» Directions
Set down verbatim the lines below, starting at the line that contains "This screenshot has height=720, width=1366." and ending at the line that contains "pyautogui.click(x=1492, y=412)", with both of these lines included.

» Provided data
================

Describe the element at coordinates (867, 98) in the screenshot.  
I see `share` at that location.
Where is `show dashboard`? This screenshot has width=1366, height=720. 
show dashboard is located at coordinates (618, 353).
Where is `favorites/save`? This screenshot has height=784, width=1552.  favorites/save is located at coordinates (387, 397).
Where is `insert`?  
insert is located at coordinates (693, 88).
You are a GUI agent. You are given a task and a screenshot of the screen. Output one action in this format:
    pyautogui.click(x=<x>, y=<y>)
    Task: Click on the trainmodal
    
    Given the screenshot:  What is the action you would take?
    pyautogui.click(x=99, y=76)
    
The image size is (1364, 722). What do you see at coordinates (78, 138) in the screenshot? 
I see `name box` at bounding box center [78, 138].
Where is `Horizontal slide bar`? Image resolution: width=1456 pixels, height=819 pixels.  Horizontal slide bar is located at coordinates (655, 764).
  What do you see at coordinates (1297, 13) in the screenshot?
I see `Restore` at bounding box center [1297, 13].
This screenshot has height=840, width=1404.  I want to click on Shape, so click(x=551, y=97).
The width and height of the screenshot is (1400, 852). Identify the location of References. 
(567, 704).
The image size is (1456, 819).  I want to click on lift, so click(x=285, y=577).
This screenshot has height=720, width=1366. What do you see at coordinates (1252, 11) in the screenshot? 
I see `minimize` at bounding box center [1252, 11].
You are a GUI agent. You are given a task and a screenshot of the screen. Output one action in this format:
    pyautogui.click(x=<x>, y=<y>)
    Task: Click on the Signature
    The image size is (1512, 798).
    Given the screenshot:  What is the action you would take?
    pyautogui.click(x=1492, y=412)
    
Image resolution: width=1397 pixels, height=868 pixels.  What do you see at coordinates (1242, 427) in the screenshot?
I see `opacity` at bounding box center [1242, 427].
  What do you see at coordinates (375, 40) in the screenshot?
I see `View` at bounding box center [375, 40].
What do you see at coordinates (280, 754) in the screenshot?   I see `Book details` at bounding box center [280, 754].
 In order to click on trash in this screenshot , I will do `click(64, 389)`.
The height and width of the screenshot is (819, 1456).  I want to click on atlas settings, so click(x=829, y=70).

================

» Response
This screenshot has height=720, width=1366. What do you see at coordinates (1252, 11) in the screenshot? 
I see `minimize` at bounding box center [1252, 11].
You are a GUI agent. You are given a task and a screenshot of the screen. Output one action in this format:
    pyautogui.click(x=<x>, y=<y>)
    Task: Click on the Signature
    The image size is (1512, 798).
    Given the screenshot:  What is the action you would take?
    pyautogui.click(x=1492, y=412)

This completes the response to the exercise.